» WORK TO COMPLETE: Would you write out the whole listing below exactly as given?

» RECORDS TO PROCESS:
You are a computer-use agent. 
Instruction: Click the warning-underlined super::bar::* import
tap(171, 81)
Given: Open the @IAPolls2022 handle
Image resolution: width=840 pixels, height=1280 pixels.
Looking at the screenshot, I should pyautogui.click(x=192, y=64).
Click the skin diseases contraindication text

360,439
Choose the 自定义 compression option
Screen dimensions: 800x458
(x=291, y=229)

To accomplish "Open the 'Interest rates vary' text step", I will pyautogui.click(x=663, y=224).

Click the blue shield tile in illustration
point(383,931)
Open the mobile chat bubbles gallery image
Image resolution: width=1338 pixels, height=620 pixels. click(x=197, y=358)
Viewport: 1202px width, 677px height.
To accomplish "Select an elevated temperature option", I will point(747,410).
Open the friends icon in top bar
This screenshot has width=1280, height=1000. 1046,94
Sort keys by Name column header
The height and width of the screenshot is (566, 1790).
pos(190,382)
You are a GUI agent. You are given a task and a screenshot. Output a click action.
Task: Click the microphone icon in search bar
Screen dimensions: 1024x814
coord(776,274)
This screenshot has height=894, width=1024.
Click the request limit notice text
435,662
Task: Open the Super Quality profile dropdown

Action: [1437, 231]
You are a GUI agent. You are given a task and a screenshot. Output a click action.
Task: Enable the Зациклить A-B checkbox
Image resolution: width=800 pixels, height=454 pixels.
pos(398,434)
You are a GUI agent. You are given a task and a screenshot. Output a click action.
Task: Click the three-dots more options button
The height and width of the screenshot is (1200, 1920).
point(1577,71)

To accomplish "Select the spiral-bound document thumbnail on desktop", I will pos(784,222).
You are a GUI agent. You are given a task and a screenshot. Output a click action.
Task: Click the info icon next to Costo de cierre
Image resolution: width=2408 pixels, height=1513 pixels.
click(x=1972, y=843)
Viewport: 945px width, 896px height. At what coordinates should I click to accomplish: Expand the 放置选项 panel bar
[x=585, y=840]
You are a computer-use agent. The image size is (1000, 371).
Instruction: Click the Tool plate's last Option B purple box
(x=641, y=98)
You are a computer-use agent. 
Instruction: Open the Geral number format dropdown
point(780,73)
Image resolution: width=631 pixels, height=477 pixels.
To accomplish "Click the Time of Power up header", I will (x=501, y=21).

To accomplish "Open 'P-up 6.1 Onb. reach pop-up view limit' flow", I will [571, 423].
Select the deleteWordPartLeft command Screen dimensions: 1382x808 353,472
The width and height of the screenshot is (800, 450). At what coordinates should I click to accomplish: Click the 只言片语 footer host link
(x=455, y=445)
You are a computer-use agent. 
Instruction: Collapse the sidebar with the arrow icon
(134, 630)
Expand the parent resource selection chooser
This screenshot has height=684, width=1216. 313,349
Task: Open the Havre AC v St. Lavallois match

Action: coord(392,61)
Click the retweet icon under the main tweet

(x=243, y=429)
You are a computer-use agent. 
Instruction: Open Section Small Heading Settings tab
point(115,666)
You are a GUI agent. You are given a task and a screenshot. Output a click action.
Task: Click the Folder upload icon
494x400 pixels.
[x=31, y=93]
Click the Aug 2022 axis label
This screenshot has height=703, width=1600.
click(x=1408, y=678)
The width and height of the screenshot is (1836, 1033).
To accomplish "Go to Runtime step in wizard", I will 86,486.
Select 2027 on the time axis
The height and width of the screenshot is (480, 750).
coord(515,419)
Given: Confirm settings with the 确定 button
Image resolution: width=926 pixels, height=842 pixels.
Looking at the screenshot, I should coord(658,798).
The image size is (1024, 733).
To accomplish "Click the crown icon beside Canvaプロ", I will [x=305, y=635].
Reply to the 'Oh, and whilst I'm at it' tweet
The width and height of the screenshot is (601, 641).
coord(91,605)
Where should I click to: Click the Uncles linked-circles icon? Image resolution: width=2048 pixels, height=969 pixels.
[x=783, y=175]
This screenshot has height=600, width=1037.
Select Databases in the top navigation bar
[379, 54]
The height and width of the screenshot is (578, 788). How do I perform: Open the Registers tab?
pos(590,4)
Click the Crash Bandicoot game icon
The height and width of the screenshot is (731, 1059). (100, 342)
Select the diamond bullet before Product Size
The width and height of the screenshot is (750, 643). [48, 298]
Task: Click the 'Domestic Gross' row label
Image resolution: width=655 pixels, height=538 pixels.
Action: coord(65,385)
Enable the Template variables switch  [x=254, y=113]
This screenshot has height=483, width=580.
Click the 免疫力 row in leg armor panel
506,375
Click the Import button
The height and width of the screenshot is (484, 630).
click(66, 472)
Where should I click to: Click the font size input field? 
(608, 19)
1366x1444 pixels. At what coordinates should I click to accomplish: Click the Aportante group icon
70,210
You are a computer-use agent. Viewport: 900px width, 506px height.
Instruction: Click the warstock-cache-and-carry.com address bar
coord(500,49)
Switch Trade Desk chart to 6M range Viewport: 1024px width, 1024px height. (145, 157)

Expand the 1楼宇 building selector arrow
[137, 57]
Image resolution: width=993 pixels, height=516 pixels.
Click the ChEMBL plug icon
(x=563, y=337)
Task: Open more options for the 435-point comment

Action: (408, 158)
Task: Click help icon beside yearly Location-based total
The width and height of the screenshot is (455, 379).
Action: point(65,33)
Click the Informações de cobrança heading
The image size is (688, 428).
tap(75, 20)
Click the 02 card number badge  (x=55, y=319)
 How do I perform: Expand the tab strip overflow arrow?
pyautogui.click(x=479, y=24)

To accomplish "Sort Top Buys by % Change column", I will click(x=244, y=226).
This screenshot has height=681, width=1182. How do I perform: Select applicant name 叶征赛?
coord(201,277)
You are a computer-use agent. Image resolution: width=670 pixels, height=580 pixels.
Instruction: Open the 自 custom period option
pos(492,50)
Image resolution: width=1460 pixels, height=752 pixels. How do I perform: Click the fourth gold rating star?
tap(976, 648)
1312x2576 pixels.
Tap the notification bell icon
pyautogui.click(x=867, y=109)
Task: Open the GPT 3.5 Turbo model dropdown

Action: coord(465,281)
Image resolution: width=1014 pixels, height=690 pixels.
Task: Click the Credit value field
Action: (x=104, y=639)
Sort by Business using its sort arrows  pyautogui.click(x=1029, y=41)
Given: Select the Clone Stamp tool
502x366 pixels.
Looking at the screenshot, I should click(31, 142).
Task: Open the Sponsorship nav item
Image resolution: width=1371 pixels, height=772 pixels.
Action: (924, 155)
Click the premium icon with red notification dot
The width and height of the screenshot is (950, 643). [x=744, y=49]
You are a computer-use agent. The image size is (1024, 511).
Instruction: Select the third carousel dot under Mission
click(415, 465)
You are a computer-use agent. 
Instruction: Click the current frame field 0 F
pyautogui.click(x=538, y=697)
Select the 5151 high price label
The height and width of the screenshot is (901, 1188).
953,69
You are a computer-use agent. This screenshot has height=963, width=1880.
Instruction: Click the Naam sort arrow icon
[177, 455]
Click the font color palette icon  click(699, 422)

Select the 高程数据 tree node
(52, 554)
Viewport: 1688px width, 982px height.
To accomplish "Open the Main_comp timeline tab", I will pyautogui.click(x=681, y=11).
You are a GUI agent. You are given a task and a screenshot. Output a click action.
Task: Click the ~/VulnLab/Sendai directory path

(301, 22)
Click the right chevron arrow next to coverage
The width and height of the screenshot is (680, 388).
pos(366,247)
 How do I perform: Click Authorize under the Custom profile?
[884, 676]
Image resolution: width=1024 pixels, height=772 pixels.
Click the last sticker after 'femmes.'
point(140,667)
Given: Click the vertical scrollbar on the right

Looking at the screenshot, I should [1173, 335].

» ANSWER SPACE:
You are a computer-use agent. 
Instruction: Click the warning-underlined super::bar::* import
tap(171, 81)
Given: Open the @IAPolls2022 handle
Image resolution: width=840 pixels, height=1280 pixels.
Looking at the screenshot, I should pyautogui.click(x=192, y=64).
Click the skin diseases contraindication text

360,439
Choose the 自定义 compression option
Screen dimensions: 800x458
(x=291, y=229)

To accomplish "Open the 'Interest rates vary' text step", I will pyautogui.click(x=663, y=224).

Click the blue shield tile in illustration
point(383,931)
Open the mobile chat bubbles gallery image
Image resolution: width=1338 pixels, height=620 pixels. click(x=197, y=358)
Viewport: 1202px width, 677px height.
To accomplish "Select an elevated temperature option", I will point(747,410).
Open the friends icon in top bar
This screenshot has width=1280, height=1000. 1046,94
Sort keys by Name column header
The height and width of the screenshot is (566, 1790).
pos(190,382)
You are a GUI agent. You are given a task and a screenshot. Output a click action.
Task: Click the microphone icon in search bar
Screen dimensions: 1024x814
coord(776,274)
This screenshot has height=894, width=1024.
Click the request limit notice text
435,662
Task: Open the Super Quality profile dropdown

Action: [1437, 231]
You are a GUI agent. You are given a task and a screenshot. Output a click action.
Task: Enable the Зациклить A-B checkbox
Image resolution: width=800 pixels, height=454 pixels.
pos(398,434)
You are a GUI agent. You are given a task and a screenshot. Output a click action.
Task: Click the three-dots more options button
The height and width of the screenshot is (1200, 1920).
point(1577,71)

To accomplish "Select the spiral-bound document thumbnail on desktop", I will pos(784,222).
You are a GUI agent. You are given a task and a screenshot. Output a click action.
Task: Click the info icon next to Costo de cierre
Image resolution: width=2408 pixels, height=1513 pixels.
click(x=1972, y=843)
Viewport: 945px width, 896px height. At what coordinates should I click to accomplish: Expand the 放置选项 panel bar
[x=585, y=840]
You are a computer-use agent. The image size is (1000, 371).
Instruction: Click the Tool plate's last Option B purple box
(x=641, y=98)
You are a computer-use agent. 
Instruction: Open the Geral number format dropdown
point(780,73)
Image resolution: width=631 pixels, height=477 pixels.
To accomplish "Click the Time of Power up header", I will (x=501, y=21).

To accomplish "Open 'P-up 6.1 Onb. reach pop-up view limit' flow", I will [571, 423].
Select the deleteWordPartLeft command Screen dimensions: 1382x808 353,472
The width and height of the screenshot is (800, 450). At what coordinates should I click to accomplish: Click the 只言片语 footer host link
(x=455, y=445)
You are a computer-use agent. 
Instruction: Collapse the sidebar with the arrow icon
(134, 630)
Expand the parent resource selection chooser
This screenshot has height=684, width=1216. 313,349
Task: Open the Havre AC v St. Lavallois match

Action: coord(392,61)
Click the retweet icon under the main tweet

(x=243, y=429)
You are a computer-use agent. 
Instruction: Open Section Small Heading Settings tab
point(115,666)
You are a GUI agent. You are given a task and a screenshot. Output a click action.
Task: Click the Folder upload icon
494x400 pixels.
[x=31, y=93]
Click the Aug 2022 axis label
This screenshot has height=703, width=1600.
click(x=1408, y=678)
The width and height of the screenshot is (1836, 1033).
To accomplish "Go to Runtime step in wizard", I will 86,486.
Select 2027 on the time axis
The height and width of the screenshot is (480, 750).
coord(515,419)
Given: Confirm settings with the 确定 button
Image resolution: width=926 pixels, height=842 pixels.
Looking at the screenshot, I should coord(658,798).
The image size is (1024, 733).
To accomplish "Click the crown icon beside Canvaプロ", I will [x=305, y=635].
Reply to the 'Oh, and whilst I'm at it' tweet
The width and height of the screenshot is (601, 641).
coord(91,605)
Where should I click to: Click the Uncles linked-circles icon? Image resolution: width=2048 pixels, height=969 pixels.
[x=783, y=175]
This screenshot has height=600, width=1037.
Select Databases in the top navigation bar
[379, 54]
The height and width of the screenshot is (578, 788). How do I perform: Open the Registers tab?
pos(590,4)
Click the Crash Bandicoot game icon
The height and width of the screenshot is (731, 1059). (100, 342)
Select the diamond bullet before Product Size
The width and height of the screenshot is (750, 643). [48, 298]
Task: Click the 'Domestic Gross' row label
Image resolution: width=655 pixels, height=538 pixels.
Action: coord(65,385)
Enable the Template variables switch  [x=254, y=113]
This screenshot has height=483, width=580.
Click the 免疫力 row in leg armor panel
506,375
Click the Import button
The height and width of the screenshot is (484, 630).
click(66, 472)
Where should I click to: Click the font size input field? 
(608, 19)
1366x1444 pixels. At what coordinates should I click to accomplish: Click the Aportante group icon
70,210
You are a computer-use agent. Viewport: 900px width, 506px height.
Instruction: Click the warstock-cache-and-carry.com address bar
coord(500,49)
Switch Trade Desk chart to 6M range Viewport: 1024px width, 1024px height. (145, 157)

Expand the 1楼宇 building selector arrow
[137, 57]
Image resolution: width=993 pixels, height=516 pixels.
Click the ChEMBL plug icon
(x=563, y=337)
Task: Open more options for the 435-point comment

Action: (408, 158)
Task: Click help icon beside yearly Location-based total
The width and height of the screenshot is (455, 379).
Action: point(65,33)
Click the Informações de cobrança heading
The image size is (688, 428).
tap(75, 20)
Click the 02 card number badge  (x=55, y=319)
 How do I perform: Expand the tab strip overflow arrow?
pyautogui.click(x=479, y=24)

To accomplish "Sort Top Buys by % Change column", I will click(x=244, y=226).
This screenshot has height=681, width=1182. How do I perform: Select applicant name 叶征赛?
coord(201,277)
You are a computer-use agent. Image resolution: width=670 pixels, height=580 pixels.
Instruction: Open the 自 custom period option
pos(492,50)
Image resolution: width=1460 pixels, height=752 pixels. How do I perform: Click the fourth gold rating star?
tap(976, 648)
1312x2576 pixels.
Tap the notification bell icon
pyautogui.click(x=867, y=109)
Task: Open the GPT 3.5 Turbo model dropdown

Action: coord(465,281)
Image resolution: width=1014 pixels, height=690 pixels.
Task: Click the Credit value field
Action: (x=104, y=639)
Sort by Business using its sort arrows  pyautogui.click(x=1029, y=41)
Given: Select the Clone Stamp tool
502x366 pixels.
Looking at the screenshot, I should click(31, 142).
Task: Open the Sponsorship nav item
Image resolution: width=1371 pixels, height=772 pixels.
Action: (924, 155)
Click the premium icon with red notification dot
The width and height of the screenshot is (950, 643). [x=744, y=49]
You are a computer-use agent. The image size is (1024, 511).
Instruction: Select the third carousel dot under Mission
click(415, 465)
You are a computer-use agent. 
Instruction: Click the current frame field 0 F
pyautogui.click(x=538, y=697)
Select the 5151 high price label
The height and width of the screenshot is (901, 1188).
953,69
You are a computer-use agent. This screenshot has height=963, width=1880.
Instruction: Click the Naam sort arrow icon
[177, 455]
Click the font color palette icon  click(699, 422)

Select the 高程数据 tree node
(52, 554)
Viewport: 1688px width, 982px height.
To accomplish "Open the Main_comp timeline tab", I will pyautogui.click(x=681, y=11).
You are a GUI agent. You are given a task and a screenshot. Output a click action.
Task: Click the ~/VulnLab/Sendai directory path

(301, 22)
Click the right chevron arrow next to coverage
The width and height of the screenshot is (680, 388).
pos(366,247)
 How do I perform: Click Authorize under the Custom profile?
[884, 676]
Image resolution: width=1024 pixels, height=772 pixels.
Click the last sticker after 'femmes.'
point(140,667)
Given: Click the vertical scrollbar on the right

Looking at the screenshot, I should [1173, 335].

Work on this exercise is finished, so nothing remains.